"""

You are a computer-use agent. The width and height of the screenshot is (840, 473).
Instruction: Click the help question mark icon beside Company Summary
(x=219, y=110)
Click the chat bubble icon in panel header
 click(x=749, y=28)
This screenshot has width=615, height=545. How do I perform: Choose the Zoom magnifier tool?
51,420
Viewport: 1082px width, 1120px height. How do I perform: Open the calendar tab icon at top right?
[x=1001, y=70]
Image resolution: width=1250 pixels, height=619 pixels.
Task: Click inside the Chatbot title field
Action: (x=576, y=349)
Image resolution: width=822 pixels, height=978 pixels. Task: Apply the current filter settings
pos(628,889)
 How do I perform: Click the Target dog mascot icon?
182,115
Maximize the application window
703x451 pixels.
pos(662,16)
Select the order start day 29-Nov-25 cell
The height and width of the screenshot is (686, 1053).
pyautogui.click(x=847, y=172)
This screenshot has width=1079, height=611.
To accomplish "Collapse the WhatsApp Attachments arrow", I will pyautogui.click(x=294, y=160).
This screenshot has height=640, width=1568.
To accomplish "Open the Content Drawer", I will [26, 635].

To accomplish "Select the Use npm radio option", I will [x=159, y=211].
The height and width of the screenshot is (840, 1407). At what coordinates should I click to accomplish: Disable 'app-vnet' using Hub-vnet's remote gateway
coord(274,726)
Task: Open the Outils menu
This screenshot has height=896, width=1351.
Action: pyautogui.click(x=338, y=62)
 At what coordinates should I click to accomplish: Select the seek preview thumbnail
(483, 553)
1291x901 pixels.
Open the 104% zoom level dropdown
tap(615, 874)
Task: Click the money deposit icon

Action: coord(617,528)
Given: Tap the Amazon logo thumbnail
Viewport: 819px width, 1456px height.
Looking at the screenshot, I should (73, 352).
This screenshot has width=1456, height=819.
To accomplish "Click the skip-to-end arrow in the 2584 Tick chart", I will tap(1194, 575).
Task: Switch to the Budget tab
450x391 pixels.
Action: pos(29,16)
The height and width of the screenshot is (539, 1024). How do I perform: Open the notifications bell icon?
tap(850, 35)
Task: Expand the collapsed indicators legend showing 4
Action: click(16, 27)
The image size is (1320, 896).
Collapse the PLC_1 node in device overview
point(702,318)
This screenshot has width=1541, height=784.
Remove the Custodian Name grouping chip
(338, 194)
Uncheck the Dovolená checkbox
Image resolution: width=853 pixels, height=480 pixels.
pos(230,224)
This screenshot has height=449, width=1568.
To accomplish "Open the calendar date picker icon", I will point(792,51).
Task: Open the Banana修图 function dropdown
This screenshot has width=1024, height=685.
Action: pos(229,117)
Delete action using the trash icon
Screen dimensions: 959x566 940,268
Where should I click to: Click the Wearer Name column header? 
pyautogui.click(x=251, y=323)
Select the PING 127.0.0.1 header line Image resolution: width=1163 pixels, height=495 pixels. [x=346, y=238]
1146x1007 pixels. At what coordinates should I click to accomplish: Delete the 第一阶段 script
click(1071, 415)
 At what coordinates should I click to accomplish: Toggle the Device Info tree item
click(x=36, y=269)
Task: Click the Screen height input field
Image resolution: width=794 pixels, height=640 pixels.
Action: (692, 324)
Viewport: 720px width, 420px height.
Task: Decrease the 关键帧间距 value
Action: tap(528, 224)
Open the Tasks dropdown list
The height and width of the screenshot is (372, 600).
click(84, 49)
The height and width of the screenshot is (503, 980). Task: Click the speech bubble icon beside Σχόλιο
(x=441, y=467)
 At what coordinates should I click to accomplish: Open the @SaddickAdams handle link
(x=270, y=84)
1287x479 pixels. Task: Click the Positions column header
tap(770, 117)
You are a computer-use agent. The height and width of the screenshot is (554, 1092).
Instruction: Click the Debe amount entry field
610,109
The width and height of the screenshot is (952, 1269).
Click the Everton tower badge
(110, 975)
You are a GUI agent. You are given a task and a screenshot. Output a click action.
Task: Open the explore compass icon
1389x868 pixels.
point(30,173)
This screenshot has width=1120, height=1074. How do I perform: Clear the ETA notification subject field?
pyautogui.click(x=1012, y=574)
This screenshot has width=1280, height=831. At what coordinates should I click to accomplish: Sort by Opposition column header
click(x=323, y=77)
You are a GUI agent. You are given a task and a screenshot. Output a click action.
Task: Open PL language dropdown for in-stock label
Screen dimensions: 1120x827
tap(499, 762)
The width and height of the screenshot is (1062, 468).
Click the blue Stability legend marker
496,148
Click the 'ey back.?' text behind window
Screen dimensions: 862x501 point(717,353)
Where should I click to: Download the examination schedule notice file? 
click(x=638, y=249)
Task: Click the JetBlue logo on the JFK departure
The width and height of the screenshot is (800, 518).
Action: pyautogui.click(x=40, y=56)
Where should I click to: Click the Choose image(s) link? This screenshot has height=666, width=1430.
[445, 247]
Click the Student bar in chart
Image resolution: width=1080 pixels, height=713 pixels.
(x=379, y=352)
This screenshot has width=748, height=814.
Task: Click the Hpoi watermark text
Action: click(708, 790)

"""

Yukarıdaki listede "resolution" sözcüğünü içeren satırların hepsini seç ve kopyala.

Image resolution: width=1250 pixels, height=619 pixels.
Image resolution: width=822 pixels, height=978 pixels. Task: Apply the current filter settings
Image resolution: width=853 pixels, height=480 pixels.
Select the PING 127.0.0.1 header line Image resolution: width=1163 pixels, height=495 pixels. [x=346, y=238]
Image resolution: width=794 pixels, height=640 pixels.
Image resolution: width=1080 pixels, height=713 pixels.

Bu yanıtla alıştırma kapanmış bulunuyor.